然而可惜的是,唐江生在幻术上的天赋并不算高,即便亲身经历过月桂幻境,在没有经过大量练习的情况下,不可能想当然地就成功。
因此四张符纸中只完成了一张……确切地说,只完成了半张。
唐江生轻蹙眉头,瞅着手中这“半张”月桂幻符,没来由地想起百里卿许,当然了,比起百里卿许这个人,唐江生更加羡慕其幻术天赋!虽然只是元丹后期的修为,但假以时日,必将凭借幻术睥睨天下。
“月桂幻境,星河涌动,起兮。”一句口诀自唐江生口中念出,半张月桂幻符逐渐升空,随即幻化成一轮青赤相间的圆月,周围的景致还是一片郁郁葱葱的山林,可在唐江生的视野里,黑夜的幕布除了镶有数不尽的璀璨繁星,还有两轮色泽各异的婵娟,一轮是天下人的,另一轮则是他自己的,“小白,把装有人的那两个木桶吐出来给我。”
是的,之前青归以灵果木桶作为攻击手段,就想狠狠砸唐江生那张脸,可却在非常近的距离尽数消失——这并不是什么神通术法,而是小白自发将那些灵果木桶全部收纳,它可不想自家主人因此受伤。

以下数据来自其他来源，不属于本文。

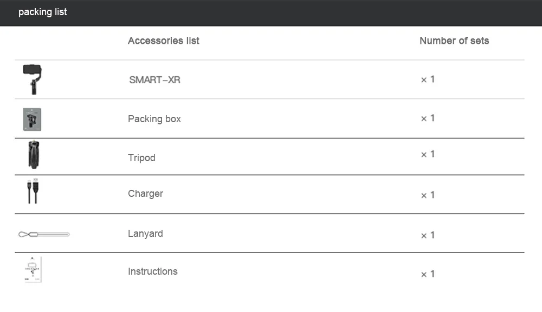
Task: Select the 'Tripod' item label
Action: (x=141, y=158)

是故唐江生就算动也没动,按照小白的储藏量,青归的灵果攻击也奈何其不得,他也终于能顺势从青归口中取回那两个特殊的木桶。
“好久不见啊,四哥、五姐。”随着两个圆木桶在唐江生眼前分崩离析,唐江生从藤蔓吊床上跳下,将两张本命符纸分别贴在风若许跟忆如玉的额头,而后催动修为,将本命符纸中蕴藏的精粹灵力导入二人体内——受此刺激,两双陌生又熟悉的瞳孔于此刻再次睁开。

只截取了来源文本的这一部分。